Usage="Usage: $(basename "$0") [Help: -h help] [Options: -k u r d b p c] [stdin:] <inputFile>
 ## Help:
  -h   help text (also: -help)
 ## Options: 
  -k nmdsDimensions (def: 4) specify number of dimensions, k, to retain during NMDS on Gower 
     distances
  -u unsuperGMM (def: 1) 0=no unsupervised GMM is carried out; 1=conduct unsupervised GMM 
     using 'Rmixmod' R package, for comparative or individual purposes
  -r rangeNumClusters (def: 0) optional numeric listing of a range, x:y, of the number of 
     clusters to be modeled over during unsupervised GMM in Rmixmod
  -d GMMDiscrim (def: 1) 0=(semi-)supervised, GMM-based discriminant analysis is not carried 
     out with 'mixmodelLearn' in Rmixmod; 1=conduct discriminant analysis
  -b beliefBasedMM (def: 0) 0=no mixture modeling is carried out using the 'bgmm' R package; 
     1=calls 'supervised' GMM analysis, 2=calls 'semisupervised' GMM analysis, 3=calls both 
     supervised and semisupervised analyses, 4=calls 'belief' GMM analysis, and 5=calls 
     'soft' GMM analysis in bgmm
  -p probsMatrix (def: probs.txt) specify matrix of plausibilities, or weights of the prior 
     probabilities for labeled observations, for bgmm; also sets belief matrix
  -c numComponents (specify number of components (e.g. Gaussian components) or 'clusters' 
     to assign individuals to during regular GMM (single value, rather than a range; see -r 
     above or bgmm modeling)
 ## Input:
  Input file: Script expects as <inputFile> a single plain-text data table with a header and 
  several columns of information followed by columns containing single-type or mixed data
  (e.g. categorical, discrete, or continuous data for different morphological characters 
  measured) for the sample. The first column will be named 'samples' and typically contain 
  sample IDs/codes for each individual (preferably with a species-specific abbreviation 
  followed by a museum voucher number or individual code). The second column is headed as 
  'type' and specifies whether each individual ID is 'known' or 'unknown'. The third column 
  contains labels (e.g. four-letter codes) for each known individual (e.g. by species), and
  'NA' values for samples of unknown type, assigning individuals to species. The example 
  input file contains a header with four-letter codes for each datacolumn, but users can 
  make the names a little longer if needed.
◇ ◇ ◇ ◇ ◇ ◇ ◇
Continue the usage text for the mixture-modeling script, starting after its final sentence about the example input file's header.

Dataset extract —
◇ ◇ ◇ ◇ ◇ ◇ ◇
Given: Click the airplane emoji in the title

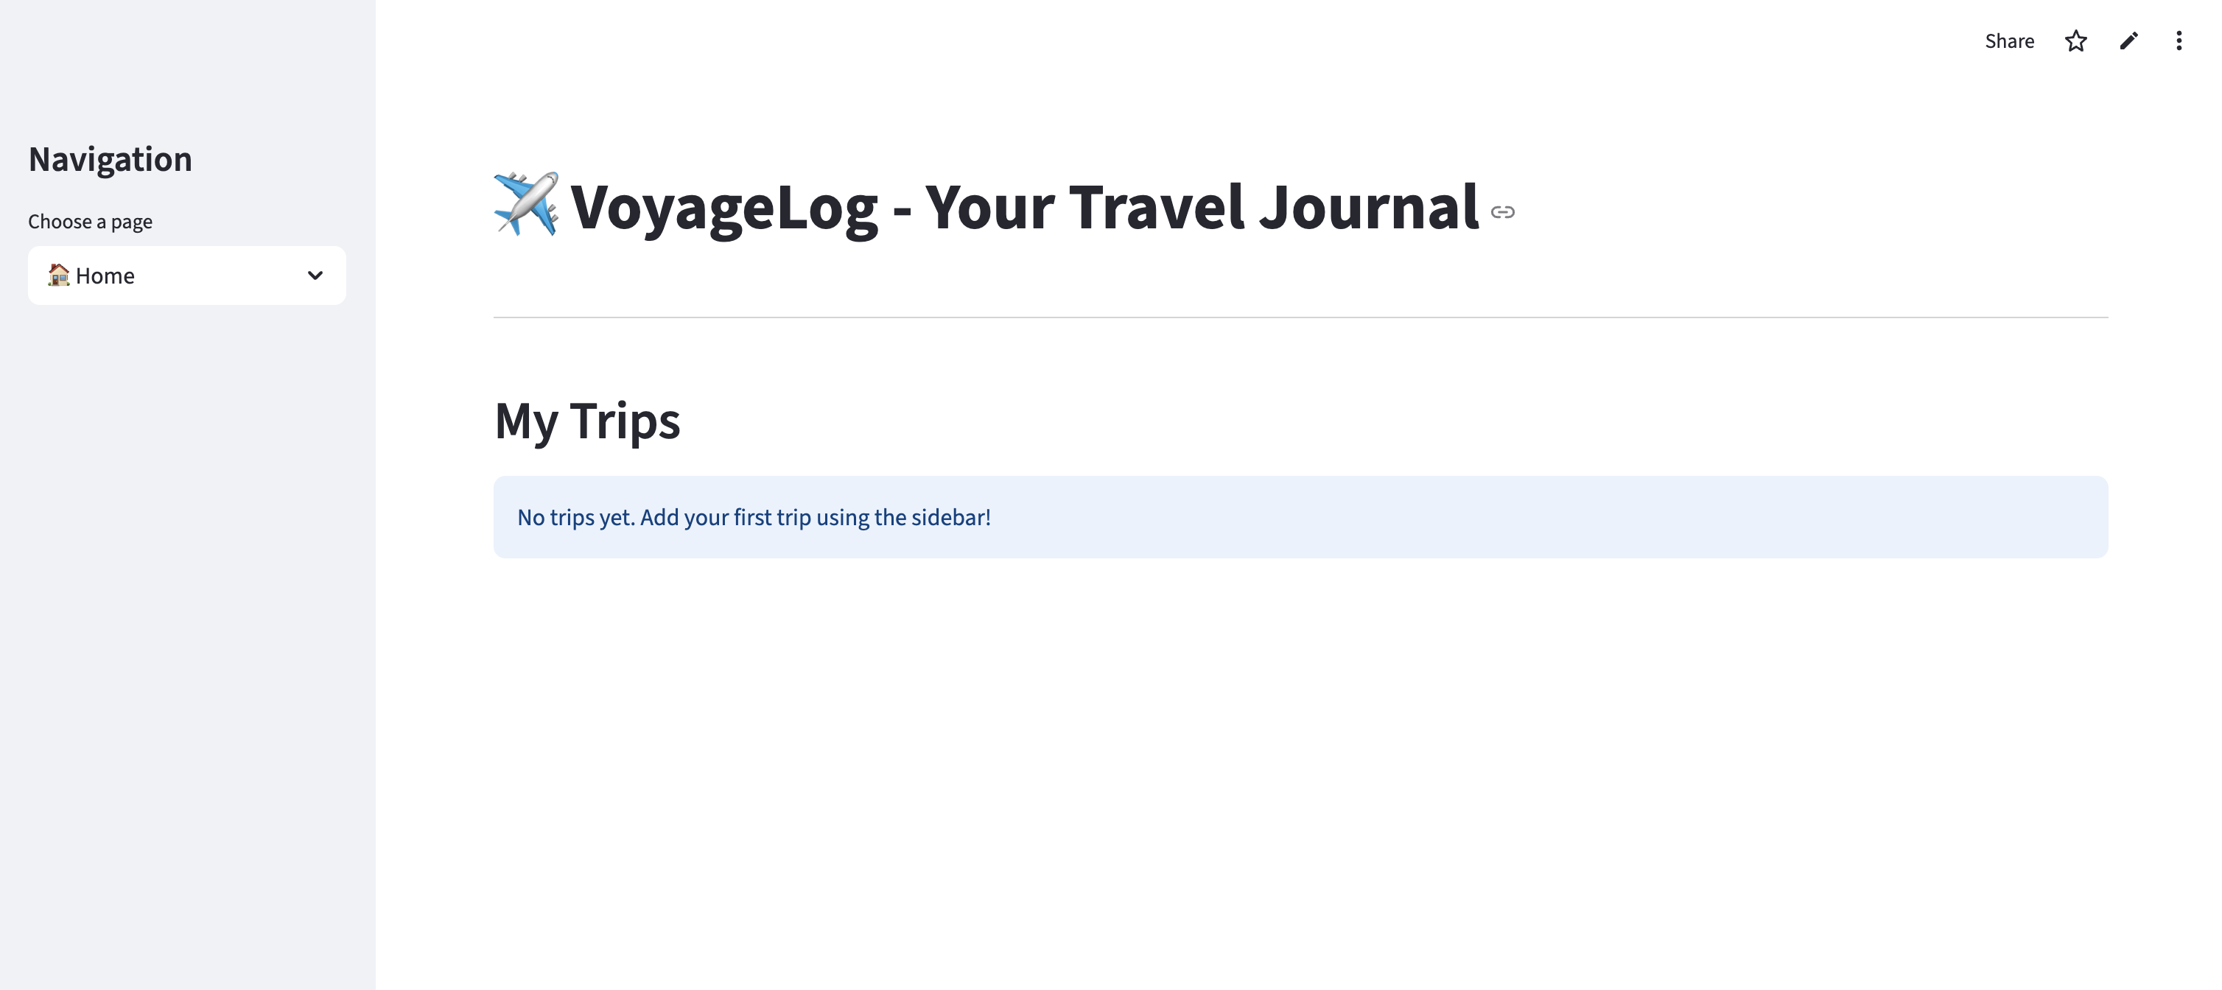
◇ ◇ ◇ ◇ ◇ ◇ ◇
Reply to the exercise —
 CITATION
 Bagley, J.C. 2017. GaussClust v0.1.1. GitHub package, Available at: 
	<http://github.com/justincbagley/GaussClust>.
Created by Justin Bagley Tue Dec 13 16:39:37 2016 -0600
Copyright (c) 2016-2019 Justin C. Bagley. All rights reserved.
"


verboseUsage="Usage: $(basename "$0") [Help: -h help H Help] [Options: -k u r d b p c] [stdin:] <inputFile>
 ## Help:
  -h   help text (also: -help)
  -H   verbose help text (also: -Help)
 ## Options: 
  -k nmdsDimensions (def: 4) specify number of dimensions, k, to retain during NMDS on Gower 
     distances
  -u unsuperGMM (def: 1) 0=no unsupervised GMM is carried out; 1=conduct unsupervised GMM 
     using 'Rmixmod' R package, for comparative or individual purposes
  -r rangeNumClusters (def: 0) optional numeric listing of a range, x:y, of the number of 
     clusters to be modeled over during unsupervised GMM in Rmixmod
  -d GMMDiscrim (def: 1) 0=(semi-)supervised, GMM-based discriminant analysis is not carried 
     out with 'mixmodelLearn' in Rmixmod; 1=conduct discriminant analysis
  -b beliefBasedMM (def: 0) 0=no mixture modeling is carried out using the 'bgmm' R package; 
     1=calls 'supervised' GMM analysis, 2=calls 'semisupervised' GMM analysis, 3=calls both 
     supervised and semisupervised analyses, 4=calls 'belief' GMM analysis, and 5=calls 
     'soft' GMM analysis in bgmm
  -p probsMatrix (def: probs.txt) specify matrix of plausibilities, or weights of the prior 
     probabilities for labeled observations, for bgmm; also sets belief matrix
  -c numComponents (specify number of components (e.g. Gaussian components) or 'clusters' 
     to assign individuals to during regular GMM (single value, rather than a range; see -r 
     above or bgmm modeling)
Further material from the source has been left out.